Greg: This date was clearly just a formality so that Emily wouldn't feel bad about cutting him loose.
Natasha: The "balancing love statue" shtick -- telling him he had to stand on a random piece of concrete jutting out of a wall while taking off an article of clothing -- seemed like her last-ditch effort to see if he was worth keeping around for his upper body. When he didn't go for the stripping part, she said, "I'm bummed that Travis didn't take off his shirt. I've been wondering, 'what's under that shirt'?"
Greg: And I was bummed that I had to watch Travis try to balance on a rock for five minutes.
Natasha: I'm guessing that if he were built like some of the other guys (cough, Sean, cough), he would have de-shirted on cue. Nothing good was under there, Emily. Let us not forget that this the guy who came into the show bearing an ostrich egg.
Greg: Wait, Travis is the egg guy!? What a goofus.
Natasha: At dinner, when Emily said that she could be herself around him, I knew that no romance was possible. That is the way of the "Bachelor" franchise: Sexual tension is the only real indicator of true love.
Greg: Travis got too deep into the friend-zone. Watching him cry actually made me sad. I liked him better as the simple goofball who always smiled...
Natasha: That is how he will always live on in our hearts. He had a sweet exit though: Walking through the cobbled, rain-drenched streets of Dubrovnik. And then, DRAMATIC UMBRELLA TOSS. Hold me, Greg. Hold me.

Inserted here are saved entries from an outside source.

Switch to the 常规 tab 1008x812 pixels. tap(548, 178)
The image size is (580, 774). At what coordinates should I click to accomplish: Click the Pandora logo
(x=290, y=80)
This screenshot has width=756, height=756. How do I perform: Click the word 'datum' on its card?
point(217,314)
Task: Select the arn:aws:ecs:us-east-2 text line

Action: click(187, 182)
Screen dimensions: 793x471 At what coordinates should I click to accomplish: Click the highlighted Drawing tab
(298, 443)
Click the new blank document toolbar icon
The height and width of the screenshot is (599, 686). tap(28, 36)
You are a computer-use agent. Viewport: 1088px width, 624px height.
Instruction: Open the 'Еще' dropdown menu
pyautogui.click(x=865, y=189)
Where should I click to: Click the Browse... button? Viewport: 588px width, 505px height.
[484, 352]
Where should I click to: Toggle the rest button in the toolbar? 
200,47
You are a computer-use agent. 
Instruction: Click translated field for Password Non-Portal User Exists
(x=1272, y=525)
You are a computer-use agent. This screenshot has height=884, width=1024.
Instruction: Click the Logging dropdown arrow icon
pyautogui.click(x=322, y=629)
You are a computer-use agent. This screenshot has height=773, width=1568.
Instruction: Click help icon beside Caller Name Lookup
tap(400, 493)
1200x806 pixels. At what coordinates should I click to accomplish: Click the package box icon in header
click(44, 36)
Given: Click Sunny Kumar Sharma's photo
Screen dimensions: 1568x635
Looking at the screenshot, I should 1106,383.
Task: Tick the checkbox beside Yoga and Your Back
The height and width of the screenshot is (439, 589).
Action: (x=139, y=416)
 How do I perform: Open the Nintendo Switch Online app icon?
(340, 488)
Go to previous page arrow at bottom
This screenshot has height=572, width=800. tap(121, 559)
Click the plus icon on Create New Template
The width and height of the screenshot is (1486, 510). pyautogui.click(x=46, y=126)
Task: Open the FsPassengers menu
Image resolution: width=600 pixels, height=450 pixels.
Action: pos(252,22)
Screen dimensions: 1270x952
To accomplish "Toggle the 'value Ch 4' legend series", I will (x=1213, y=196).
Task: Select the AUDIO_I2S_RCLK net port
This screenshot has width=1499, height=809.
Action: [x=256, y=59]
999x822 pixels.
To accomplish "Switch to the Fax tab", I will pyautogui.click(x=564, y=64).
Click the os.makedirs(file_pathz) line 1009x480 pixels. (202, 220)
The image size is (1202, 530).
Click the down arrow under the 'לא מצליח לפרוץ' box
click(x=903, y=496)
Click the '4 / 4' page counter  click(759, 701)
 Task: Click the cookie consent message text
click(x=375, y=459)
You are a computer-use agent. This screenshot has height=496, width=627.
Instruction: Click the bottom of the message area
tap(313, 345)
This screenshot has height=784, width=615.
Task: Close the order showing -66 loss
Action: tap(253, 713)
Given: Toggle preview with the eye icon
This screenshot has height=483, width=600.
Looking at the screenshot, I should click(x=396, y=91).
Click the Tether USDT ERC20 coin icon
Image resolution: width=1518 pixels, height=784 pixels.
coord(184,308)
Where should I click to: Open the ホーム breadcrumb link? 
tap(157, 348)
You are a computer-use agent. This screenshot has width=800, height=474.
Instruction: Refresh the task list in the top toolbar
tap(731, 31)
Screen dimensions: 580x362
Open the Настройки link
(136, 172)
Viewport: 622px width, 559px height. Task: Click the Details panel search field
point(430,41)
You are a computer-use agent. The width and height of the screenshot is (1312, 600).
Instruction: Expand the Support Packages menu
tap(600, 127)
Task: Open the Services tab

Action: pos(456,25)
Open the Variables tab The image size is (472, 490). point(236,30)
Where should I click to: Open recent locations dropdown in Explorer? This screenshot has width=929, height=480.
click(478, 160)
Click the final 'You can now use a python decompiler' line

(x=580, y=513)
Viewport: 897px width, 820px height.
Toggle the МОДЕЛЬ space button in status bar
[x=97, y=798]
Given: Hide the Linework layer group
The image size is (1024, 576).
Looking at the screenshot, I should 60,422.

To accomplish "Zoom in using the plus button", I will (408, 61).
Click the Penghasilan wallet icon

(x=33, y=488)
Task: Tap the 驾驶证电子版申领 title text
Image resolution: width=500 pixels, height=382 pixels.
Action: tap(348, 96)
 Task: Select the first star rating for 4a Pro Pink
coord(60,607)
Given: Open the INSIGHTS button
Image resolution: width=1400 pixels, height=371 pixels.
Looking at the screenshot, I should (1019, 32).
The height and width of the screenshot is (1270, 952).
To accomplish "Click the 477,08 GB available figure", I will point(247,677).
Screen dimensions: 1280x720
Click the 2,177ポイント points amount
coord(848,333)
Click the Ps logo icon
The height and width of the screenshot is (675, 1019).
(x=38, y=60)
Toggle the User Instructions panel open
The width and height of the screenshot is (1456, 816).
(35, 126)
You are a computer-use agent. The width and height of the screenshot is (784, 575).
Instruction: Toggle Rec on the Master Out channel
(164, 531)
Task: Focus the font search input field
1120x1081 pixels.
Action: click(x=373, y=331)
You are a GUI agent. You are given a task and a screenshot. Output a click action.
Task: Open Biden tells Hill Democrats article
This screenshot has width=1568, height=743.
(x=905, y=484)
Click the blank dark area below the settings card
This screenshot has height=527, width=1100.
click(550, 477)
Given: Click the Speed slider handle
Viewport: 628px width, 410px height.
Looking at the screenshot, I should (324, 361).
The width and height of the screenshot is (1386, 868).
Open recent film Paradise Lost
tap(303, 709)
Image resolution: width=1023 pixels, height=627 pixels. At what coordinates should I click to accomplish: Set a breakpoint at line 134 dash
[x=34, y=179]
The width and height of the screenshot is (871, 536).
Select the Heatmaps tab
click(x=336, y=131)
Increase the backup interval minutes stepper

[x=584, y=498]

Greg: Only if you hold me.
Least Impressive Display of Masculinity: Chris
The group date wasn't so much of a date but more of a reenactment-slash-not-so-shameless-plug for the new Disney/Pixar movie "Brave," which was fortunately age-appropriate for Jef. (And now, we are further perpetuating said plug so that this recap makes sense. Well played, ABC, well played.) After some forced movie-watching, the men got to do some equally forced kilt-wearing, donkey-riding, arrow-shooting and log-throwing. Fun times were had by all -- even Chris, who apparently has no athletic skills whatsoever.
Natasha: This the second week in a row that Arie and Doug have had to wear skirts.
Greg: Who do you think had the nicest kilt legs?
Natasha: Sadly, I couldn't judge because the guys were wearing high socks. Sean won for best arms, though. And Jeff won for most childlike body.
Greg: He looked like I did when I was 12. Which is unfortunate because, at 12, I looked like I was about 7. I'm surprised that Jef could even pick up the log for the throwing contest.
Natasha: His failure to impress Emily with his physical skills was overshadowed by Chris, who looked liked he had never played a sport, ever.
Greg: He failed at the log toss and at archery, despite his prior experience.
Natasha: He recounted: "I shot a bow and arrow once in my life. It didn't go well. I lost the arrow and I still can't find it."
Greg: How long has he been looking? Anything more than two minutes is too long, and I got the impression that he had been searching for it for years.
Natasha: That's why he's still single. He devoted his life to finding that arrow. No time for girls.
Greg: No, he is still single because he apparently sucks at archery. Up until tonight I didn't think there was an effeminate way to shoot a bow and arrow. I have since changed my position. Sean, on the other hand, crushed the log toss.
Natasha: Literally. He threw it and it broke in half. (At this, Emily was like, "I'm not gonna lie, it was impressive. Sean looked freakin' hot.") However, as much as I enjoyed the muscles in this segment (sorry, Greg), there was also a lot of ugly "straining white-man overbite face" going on.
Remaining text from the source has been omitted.